Directive A ::
In the passage on streamer discharges, which polarity of streamers emerges and propagates much more easily?

Text passage ::
------------------------------------------------

Streamer discharges can move perpendicularly to the electric field

Streamer discharges are a primary mode of electric breakdown when a high voltage pulse is applied to ionizable matter. They occur in thunderstorms as streamer coronas ahead of lightning leaders or directly as sprite discharges high above thunderclouds [1–3]. They also occur in plasma and high voltage technology, with applications ranging from air purification to material treatment and wound healing [4–8].

Streamers can have negative or positive polarity, propagating with or against the electron drift. Paradoxically, positive streamers emerge and propagate much more easily than negative ones [9–11]. Streamers can also guide a gas flow rather than being guided by the flow [12]. Here we describe another unexpected observation: positive streamers can propagate nearly perpendicularly to the local electric field.

------------------------------------------------

Directive B ::
Rewrite the entries starting with the line with "Password dimenticata? (81, 674)" and going on through the end of the entries, substituting "Iscriviti" for "Registrati" and leaving everything else unchanged.

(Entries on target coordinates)
------------------------------------------------

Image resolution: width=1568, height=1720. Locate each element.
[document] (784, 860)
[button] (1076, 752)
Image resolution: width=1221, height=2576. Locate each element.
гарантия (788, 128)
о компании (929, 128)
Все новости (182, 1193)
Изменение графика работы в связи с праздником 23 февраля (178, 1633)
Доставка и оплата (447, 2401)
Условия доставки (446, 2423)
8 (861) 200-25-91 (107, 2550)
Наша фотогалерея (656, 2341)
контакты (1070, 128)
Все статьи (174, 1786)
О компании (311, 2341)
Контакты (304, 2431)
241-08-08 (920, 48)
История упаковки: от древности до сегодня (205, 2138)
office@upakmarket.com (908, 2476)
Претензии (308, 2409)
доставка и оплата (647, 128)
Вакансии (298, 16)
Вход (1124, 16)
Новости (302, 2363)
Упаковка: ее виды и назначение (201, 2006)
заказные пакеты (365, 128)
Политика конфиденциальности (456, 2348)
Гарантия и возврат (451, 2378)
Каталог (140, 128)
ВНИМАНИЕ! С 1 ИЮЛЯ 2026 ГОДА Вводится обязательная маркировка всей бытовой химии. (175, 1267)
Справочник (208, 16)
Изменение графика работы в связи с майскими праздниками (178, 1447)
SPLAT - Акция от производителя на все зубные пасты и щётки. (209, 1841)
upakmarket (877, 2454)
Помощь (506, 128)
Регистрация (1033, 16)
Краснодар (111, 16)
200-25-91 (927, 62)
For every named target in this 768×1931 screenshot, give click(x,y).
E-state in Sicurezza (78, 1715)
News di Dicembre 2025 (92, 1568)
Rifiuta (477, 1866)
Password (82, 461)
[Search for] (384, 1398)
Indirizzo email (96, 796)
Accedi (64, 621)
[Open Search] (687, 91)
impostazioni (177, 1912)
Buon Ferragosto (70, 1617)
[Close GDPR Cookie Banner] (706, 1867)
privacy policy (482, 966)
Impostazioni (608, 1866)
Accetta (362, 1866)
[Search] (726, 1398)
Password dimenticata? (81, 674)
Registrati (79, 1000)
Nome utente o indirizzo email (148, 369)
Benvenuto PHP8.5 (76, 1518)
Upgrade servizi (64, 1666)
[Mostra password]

------------------------------------------------

Problem solution A ::
Positive streamers.

Problem solution B ::
Password dimenticata? (81, 674)
Iscriviti (79, 1000)
Nome utente o indirizzo email (148, 369)
Benvenuto PHP8.5 (76, 1518)
Upgrade servizi (64, 1666)
[Mostra password]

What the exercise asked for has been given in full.